The Gulf Coast Science Festival is much like Foo Foo Fest in that it’s inclusive of other related events taking place during its nine-day stretch.

For example, Night of Nature is this Friday evening at 5:30 at the Roy Hyatt Environmental Center in Cantonment.

This month’s Archeo-Café talk by University of West Florida marine archaeologist Greg Cook will be featured; it’s set for Tuesday, Mar. 13, 6 p.m. at Ozone Pizza Pub.

Science Trivia Night will be held on Wednesday, Mar. 14, 7 – 9 p.m. at Goat Lips Chew & Brewhouse.

Also, this month’s Science Saturdays program at the Institute for Human & Machine Cognition will be included. It will be held on Saturday, Mar. 17, beginning at 9 a.m.

At the Extension Service office in Escambia County, final preparations are underway for one of the science festival’s anchor events, the Festival of Flight. Carrie Stevenson is a coastal sustainability agent and a member of the planning committee.
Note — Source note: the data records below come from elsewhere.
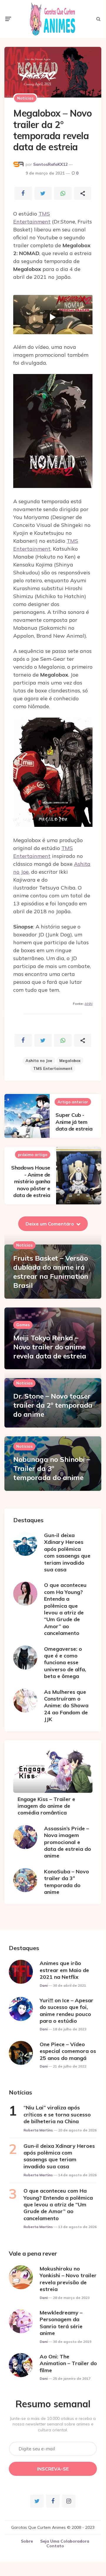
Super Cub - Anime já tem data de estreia (73, 1122)
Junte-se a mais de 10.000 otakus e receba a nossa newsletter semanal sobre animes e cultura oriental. (53, 2424)
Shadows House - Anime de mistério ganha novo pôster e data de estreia (30, 1181)
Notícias (25, 98)
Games (23, 1324)
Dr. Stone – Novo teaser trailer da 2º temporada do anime (52, 1405)
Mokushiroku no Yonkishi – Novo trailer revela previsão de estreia (68, 2278)
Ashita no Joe (39, 1060)
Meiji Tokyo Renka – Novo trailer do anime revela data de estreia (49, 1346)
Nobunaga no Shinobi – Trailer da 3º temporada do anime (51, 1468)
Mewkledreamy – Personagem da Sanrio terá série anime (61, 2322)
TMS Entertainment (53, 1068)
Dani (44, 1985)
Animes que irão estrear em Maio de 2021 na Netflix (64, 1970)
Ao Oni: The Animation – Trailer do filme (68, 2363)
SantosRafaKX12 (50, 164)
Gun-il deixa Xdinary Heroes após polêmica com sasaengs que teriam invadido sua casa (67, 1552)
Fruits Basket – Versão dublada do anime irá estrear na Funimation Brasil (50, 1272)
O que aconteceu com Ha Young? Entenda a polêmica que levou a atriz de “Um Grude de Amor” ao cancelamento (65, 1609)
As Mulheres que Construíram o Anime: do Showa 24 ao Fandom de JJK (66, 1706)
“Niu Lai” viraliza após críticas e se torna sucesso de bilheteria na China (57, 2114)
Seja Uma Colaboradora (64, 2541)
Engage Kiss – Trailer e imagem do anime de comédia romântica (46, 1806)
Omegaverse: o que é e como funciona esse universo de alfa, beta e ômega (65, 1662)
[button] (52, 317)
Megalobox (69, 1060)
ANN (88, 1003)
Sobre (27, 2541)
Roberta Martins (38, 2130)
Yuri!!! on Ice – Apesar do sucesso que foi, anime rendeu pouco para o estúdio (66, 2010)
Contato (55, 2545)
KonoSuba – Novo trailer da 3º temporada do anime (66, 1881)
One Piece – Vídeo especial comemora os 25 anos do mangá (68, 2051)
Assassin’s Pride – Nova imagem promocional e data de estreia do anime (67, 1842)
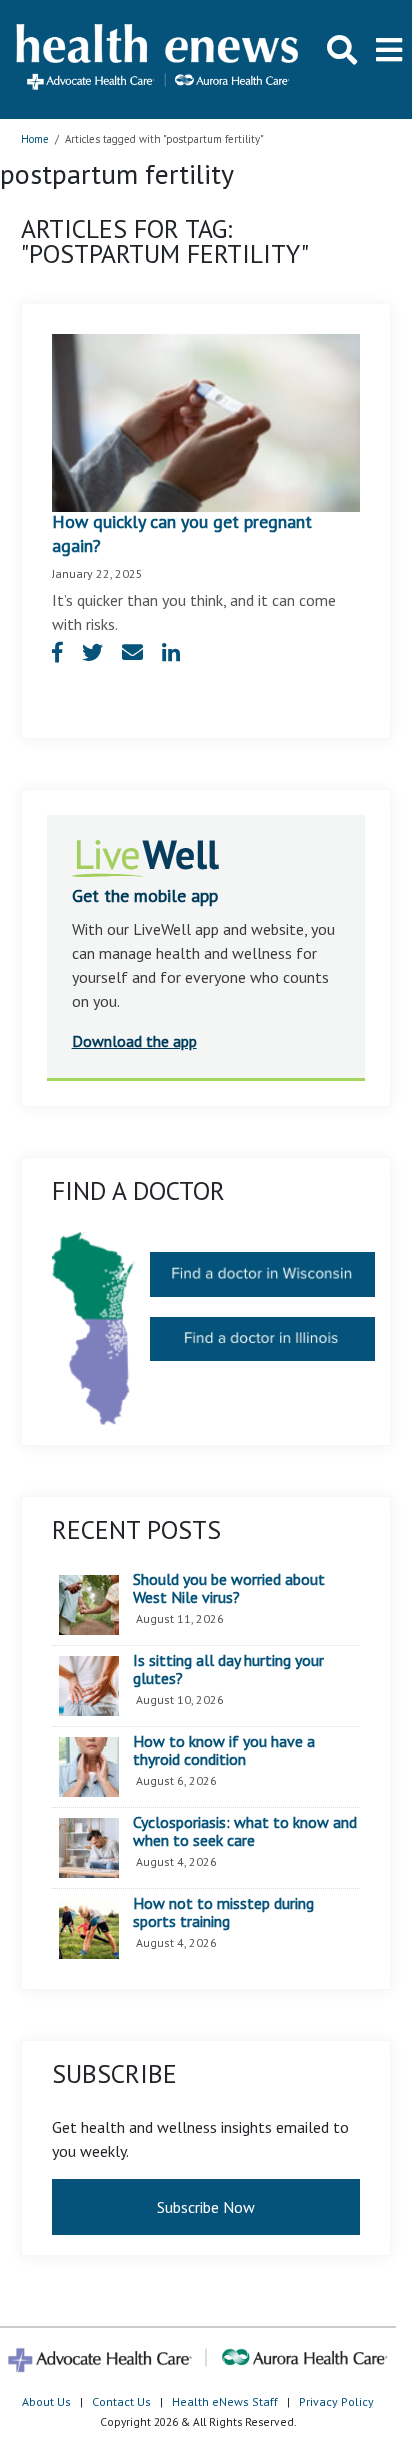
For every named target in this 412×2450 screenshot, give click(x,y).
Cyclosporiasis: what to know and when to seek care (245, 1831)
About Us (46, 2401)
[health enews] (158, 59)
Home (35, 139)
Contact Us (121, 2401)
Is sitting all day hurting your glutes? (228, 1669)
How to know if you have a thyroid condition (224, 1750)
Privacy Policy (336, 2401)
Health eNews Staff (225, 2401)
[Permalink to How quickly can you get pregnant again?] (206, 421)
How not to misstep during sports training (223, 1912)
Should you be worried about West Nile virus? (229, 1588)
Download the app (134, 1041)
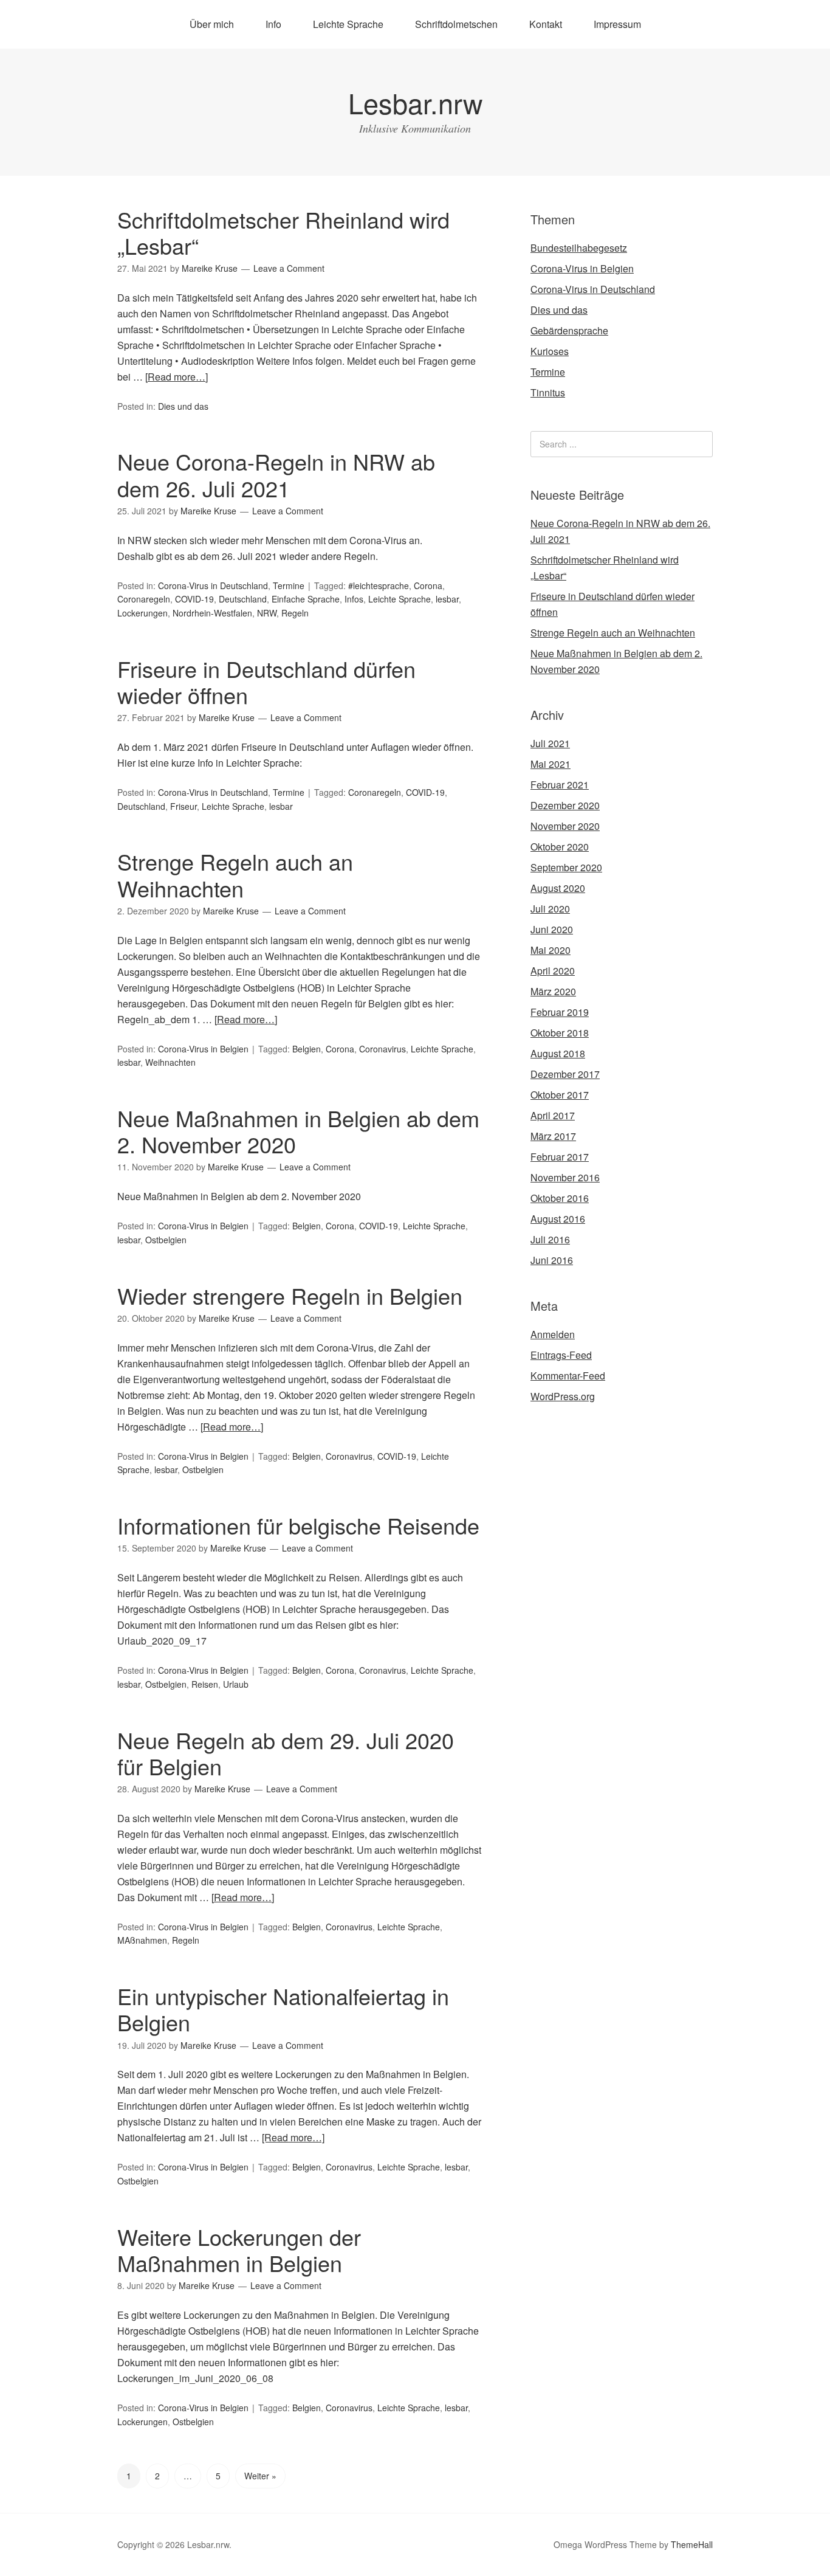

Escambia County Extension Director Nick Simmons and coastal sustainability agent Carrie Stevenson are helping to organize the Festival Flight, which is part of the inaugural Gulf Coast Science Festival.
Credit Sandra Averhart / WUWF Public Media

“In the planning phases, we started talking with folks from the National Museum of Naval Aviation,” said Stevenson. “They were saying how much they enjoyed demonstrating flight for people in the community, but it’s difficult to have model planes or drones near the Navy base or near the airport.”

But, Stevenson said there’s plenty of space at their 4-H livestock facility in Molino. So, the Festival of Flight will be held there this Saturday from 10 a.m. until 2 p.m.

There will be demonstrations of drones and large model airplanes, and representatives from Audubon Florida will be on hand to talk about bird flight.

“Yeah, they fight over who has the remote…but, they really enjoy it,” said Escambia County Extension Director Nick Simmons. He’s been teaching 4-H club members about drones, and says he may fly their small unit on Saturday.

“You’ll probably have you know ones a lot bigger ones than this, and ones that may have a lot more features, some that go faster, some that go slower, some have better cameras,” Simmons said. “I know a lot of people like to race the drones and, so that’ll be something interesting to see.’

The Festival of Flight is just one of many activities taking place during the inaugural Gulf Coast Science Festival, and more details are available online at www.gulf-coast-science-festival-dot-org.

Back at the Pensacola MESS Hall, organizer Megan Pratt is already thinking about making this an annual event.

“The response we’ve already received to the event has been very positive and it’s a great part of our community that isn’t usually highlighted,” Pratt said. “I think we have science in the spring and art in the fall; it works well.”